*** Begin section ***
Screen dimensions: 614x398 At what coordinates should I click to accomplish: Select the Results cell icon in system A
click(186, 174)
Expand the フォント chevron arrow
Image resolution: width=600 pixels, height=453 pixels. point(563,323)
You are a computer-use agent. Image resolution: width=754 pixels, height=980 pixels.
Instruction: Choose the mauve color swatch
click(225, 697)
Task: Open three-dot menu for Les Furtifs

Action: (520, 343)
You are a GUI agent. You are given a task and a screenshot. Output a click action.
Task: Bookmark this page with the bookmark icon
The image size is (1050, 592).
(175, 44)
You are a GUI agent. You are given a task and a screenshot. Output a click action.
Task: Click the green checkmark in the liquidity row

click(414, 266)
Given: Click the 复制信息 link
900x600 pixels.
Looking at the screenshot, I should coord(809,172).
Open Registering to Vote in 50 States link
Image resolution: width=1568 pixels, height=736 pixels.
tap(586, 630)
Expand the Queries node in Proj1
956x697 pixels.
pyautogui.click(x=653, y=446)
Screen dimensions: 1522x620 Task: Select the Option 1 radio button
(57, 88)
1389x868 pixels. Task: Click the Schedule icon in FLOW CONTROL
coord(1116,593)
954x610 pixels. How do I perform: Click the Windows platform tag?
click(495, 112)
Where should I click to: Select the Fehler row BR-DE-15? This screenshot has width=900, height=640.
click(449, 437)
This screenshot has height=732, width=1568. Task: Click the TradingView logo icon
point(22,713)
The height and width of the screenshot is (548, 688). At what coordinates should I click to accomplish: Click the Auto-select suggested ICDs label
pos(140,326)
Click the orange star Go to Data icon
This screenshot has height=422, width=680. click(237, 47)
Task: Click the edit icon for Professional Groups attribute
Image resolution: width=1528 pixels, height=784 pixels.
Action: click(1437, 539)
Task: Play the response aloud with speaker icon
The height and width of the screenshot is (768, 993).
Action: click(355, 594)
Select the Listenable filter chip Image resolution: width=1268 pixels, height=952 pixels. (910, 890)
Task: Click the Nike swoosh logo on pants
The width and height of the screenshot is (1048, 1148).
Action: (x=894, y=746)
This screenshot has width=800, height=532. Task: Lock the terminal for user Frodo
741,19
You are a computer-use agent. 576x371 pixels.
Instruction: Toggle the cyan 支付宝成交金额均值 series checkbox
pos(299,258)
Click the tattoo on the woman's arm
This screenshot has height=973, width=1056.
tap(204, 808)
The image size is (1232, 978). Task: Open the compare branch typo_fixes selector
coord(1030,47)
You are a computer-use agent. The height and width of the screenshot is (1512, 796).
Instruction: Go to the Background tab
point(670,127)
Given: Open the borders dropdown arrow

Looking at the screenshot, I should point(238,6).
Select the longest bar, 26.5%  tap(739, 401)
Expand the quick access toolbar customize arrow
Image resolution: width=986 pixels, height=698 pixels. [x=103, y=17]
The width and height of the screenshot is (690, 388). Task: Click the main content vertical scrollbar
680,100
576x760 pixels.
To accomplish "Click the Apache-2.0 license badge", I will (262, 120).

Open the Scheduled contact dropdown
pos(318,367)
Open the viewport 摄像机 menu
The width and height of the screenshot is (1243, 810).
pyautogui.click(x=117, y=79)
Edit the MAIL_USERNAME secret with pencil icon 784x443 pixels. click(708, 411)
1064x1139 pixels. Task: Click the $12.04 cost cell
*** End section ***
Which of the lines in the material above contain "computer"? Copy each one out.

Result of this task:
You are a computer-use agent. Image resolution: width=754 pixels, height=980 pixels.
You are a computer-use agent. 576x371 pixels.
You are a computer-use agent. The height and width of the screenshot is (1512, 796).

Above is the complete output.